With the demand for more software choices, better and faster integration,and a speedier procurement process, the GRASS group focused on the issue of cooperative planning and facilitation of interoperable geoprocessing. Instead of focusing solely on open source software, the group aimed to create a process that might (1) make more commercial as well as non-commercial geoprocessing choices available in the marketplace, (2) act as a sounding board for the user community to articulate its requirements to the developer community, and (3) speed up procurement by aligning the needs of the users with the product plans of the vendors. GRASS, though free, modular, and maintained in a process driven by user input, did not provide a full interoperability solution. It had an open data format, but that was not sufficient to enable interoperability with other software packages. The OpenGIS Project, which preceded the formal launch of the current Open Geospatial Consortium, Inc. (OGC) in 1994, defined (with the participation of the principal MOSS developers) a vision of diverse geoprocessing systems communicating directly over networks by means of a set of open interfaces based on the "Open Geodata Interoperability Specification" (OGIS).
OGC was founded with eight charter members at the time of its first Board of Directors meeting on September 25, 1994. These members were Camber Corporation, University of Arkansas - CAST, Center for Environmental Design Research at the University of California – Berkeley, Intergraph Corporation, PCI Remote Sensing, QUBA, USACERL (US Army Corps of Engineers Construction Engineering Research Laboratory), and USDA Soil Conservation Service. Intergraph was OGC's first commercial Principal Member.
From 1994 to 2004, the membership has grown from 20 to more than 250 government, academic, and private sector organizations. Traditional GIS vendors are involved, along with technology integrators, data providers, and companies at the cutting edge of location services.

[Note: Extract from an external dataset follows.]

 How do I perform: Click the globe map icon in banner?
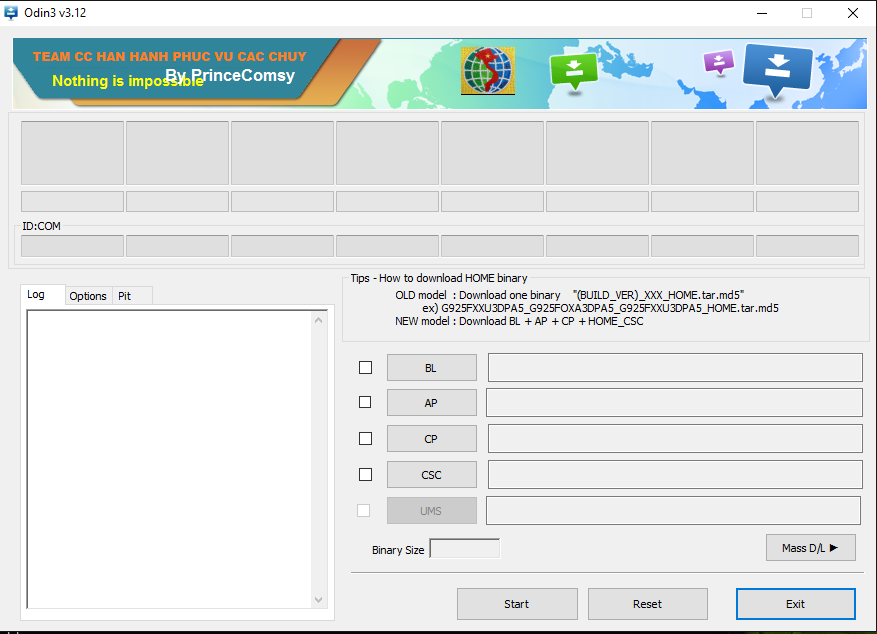coord(488,72)
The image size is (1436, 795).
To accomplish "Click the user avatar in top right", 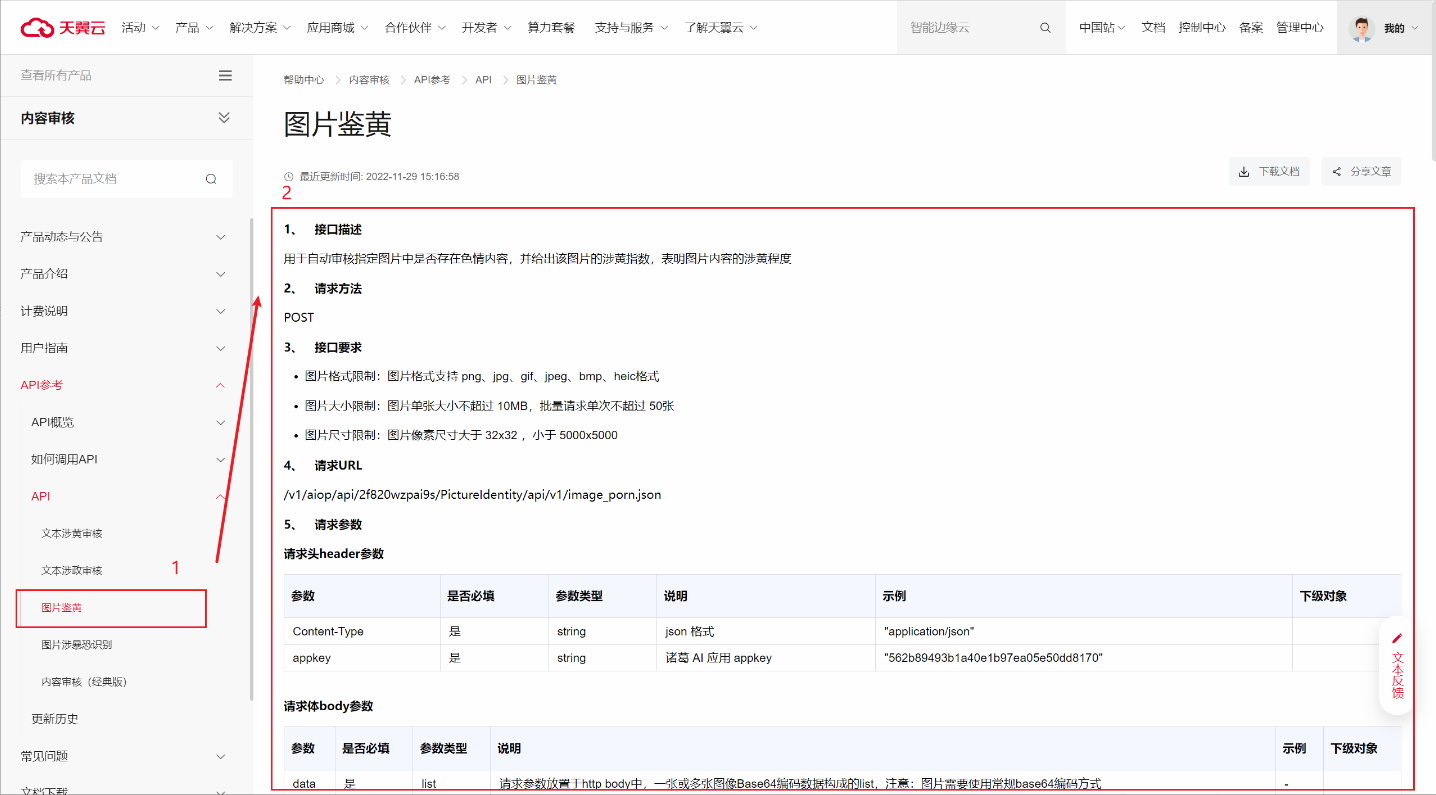I will (1361, 28).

Liaisons with other standards, professional and educational organizations have been established and maintained.
OGC has always been a worldwide organization, concerned with global outreach and education as much as with specification development. In 2000 OGC founded The Open Geospatial Consortium (Europe) Limited (OGCE). OGC Austral-Asia, also known as OGC-A, followed in 2003. A third related organization, the OGC-Interoperability Institute (OGCII), was organized in 2004 to create academic partnerships in support of the interoperability objectives of the research community, as well as to provide better definition and support for the evolving science of Spatial Analysis.
In the early years, OGC engaged the major GIS companies and some major user agencies in a consensus process to define and agree to the details of the OpenGIS Abstract Specification. OGC has continued to make progress, from the Specification Program's first approved implementation specification in 1997 and the first Interoperability Program testbed (Web Mapping Testbed) in 1999 to today's broad array of specifications and initiatives. More than a dozen approved specifications are now freely available to address the challenges identified at OGC's founding. The real measure of OGC's success is that these specifications, which collectively form a reference architecture for interoperability, have been implemented in hundreds of commercial and open source geoprocessing products and are being implemented in communities and organizations around the world.